▸ BRIEF
Output these lines as a JSON list of strings, one string per line, leaving out blank lines.

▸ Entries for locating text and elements
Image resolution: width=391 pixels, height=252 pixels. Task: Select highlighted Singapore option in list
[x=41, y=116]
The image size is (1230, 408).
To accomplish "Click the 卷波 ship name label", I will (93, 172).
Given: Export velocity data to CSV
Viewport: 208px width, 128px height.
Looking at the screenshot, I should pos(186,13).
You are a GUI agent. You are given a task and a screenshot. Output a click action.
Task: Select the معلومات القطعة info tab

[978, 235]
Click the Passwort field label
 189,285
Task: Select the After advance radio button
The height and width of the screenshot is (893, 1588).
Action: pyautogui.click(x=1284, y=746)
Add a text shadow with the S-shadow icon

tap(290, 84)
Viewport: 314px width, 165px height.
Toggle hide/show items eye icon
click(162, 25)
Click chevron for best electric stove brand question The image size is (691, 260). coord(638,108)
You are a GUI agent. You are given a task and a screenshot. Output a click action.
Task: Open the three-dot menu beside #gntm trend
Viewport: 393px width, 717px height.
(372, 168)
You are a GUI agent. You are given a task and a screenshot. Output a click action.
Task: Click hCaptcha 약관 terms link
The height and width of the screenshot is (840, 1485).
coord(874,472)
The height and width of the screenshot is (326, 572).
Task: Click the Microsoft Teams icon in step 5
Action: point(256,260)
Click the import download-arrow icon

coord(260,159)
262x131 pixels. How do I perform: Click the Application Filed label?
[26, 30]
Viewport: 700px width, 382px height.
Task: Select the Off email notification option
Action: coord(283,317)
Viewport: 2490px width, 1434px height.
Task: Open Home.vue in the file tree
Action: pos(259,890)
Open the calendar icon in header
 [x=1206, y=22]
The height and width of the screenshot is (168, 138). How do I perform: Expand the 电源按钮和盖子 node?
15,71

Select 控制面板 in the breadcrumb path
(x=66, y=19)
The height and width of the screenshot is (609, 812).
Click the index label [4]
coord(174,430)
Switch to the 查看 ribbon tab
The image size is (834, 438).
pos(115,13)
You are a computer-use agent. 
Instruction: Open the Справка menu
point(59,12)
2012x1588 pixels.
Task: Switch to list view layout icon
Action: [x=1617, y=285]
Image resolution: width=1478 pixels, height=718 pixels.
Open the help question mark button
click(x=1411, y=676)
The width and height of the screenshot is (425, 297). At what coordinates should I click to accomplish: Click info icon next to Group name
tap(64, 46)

▸ THE RESPONSE
[
  "Image resolution: width=391 pixels, height=252 pixels. Task: Select highlighted Singapore option in list",
  "[x=41, y=116]",
  "The image size is (1230, 408).",
  "To accomplish \"Click the 卷波 ship name label\", I will (93, 172).",
  "Given: Export velocity data to CSV",
  "Viewport: 208px width, 128px height.",
  "Looking at the screenshot, I should pos(186,13).",
  "You are a GUI agent. You are given a task and a screenshot. Output a click action.",
  "Task: Select the معلومات القطعة info tab",
  "[978, 235]",
  "Click the Passwort field label",
  " 189,285",
  "Task: Select the After advance radio button",
  "The height and width of the screenshot is (893, 1588).",
  "Action: pyautogui.click(x=1284, y=746)",
  "Add a text shadow with the S-shadow icon",
  "tap(290, 84)",
  "Viewport: 314px width, 165px height.",
  "Toggle hide/show items eye icon",
  "click(162, 25)",
  "Click chevron for best electric stove brand question The image size is (691, 260). coord(638,108)",
  "You are a GUI agent. You are given a task and a screenshot. Output a click action.",
  "Task: Open the three-dot menu beside #gntm trend",
  "Viewport: 393px width, 717px height.",
  "(372, 168)",
  "You are a GUI agent. You are given a task and a screenshot. Output a click action.",
  "Task: Click hCaptcha 약관 terms link",
  "The height and width of the screenshot is (840, 1485).",
  "coord(874,472)",
  "The height and width of the screenshot is (326, 572).",
  "Task: Click the Microsoft Teams icon in step 5",
  "Action: point(256,260)",
  "Click the import download-arrow icon",
  "coord(260,159)",
  "262x131 pixels. How do I perform: Click the Application Filed label?",
  "[26, 30]",
  "Viewport: 700px width, 382px height.",
  "Task: Select the Off email notification option",
  "Action: coord(283,317)",
  "Viewport: 2490px width, 1434px height.",
  "Task: Open Home.vue in the file tree",
  "Action: pos(259,890)",
  "Open the calendar icon in header",
  " [x=1206, y=22]",
  "The height and width of the screenshot is (168, 138). How do I perform: Expand the 电源按钮和盖子 node?",
  "15,71",
  "Select 控制面板 in the breadcrumb path",
  "(x=66, y=19)",
  "The height and width of the screenshot is (609, 812).",
  "Click the index label [4]",
  "coord(174,430)",
  "Switch to the 查看 ribbon tab",
  "The image size is (834, 438).",
  "pos(115,13)",
  "You are a computer-use agent. ",
  "Instruction: Open the Справка menu",
  "point(59,12)",
  "2012x1588 pixels.",
  "Task: Switch to list view layout icon",
  "Action: [x=1617, y=285]",
  "Image resolution: width=1478 pixels, height=718 pixels.",
  "Open the help question mark button",
  "click(x=1411, y=676)",
  "The width and height of the screenshot is (425, 297). At what coordinates should I click to accomplish: Click info icon next to Group name",
  "tap(64, 46)"
]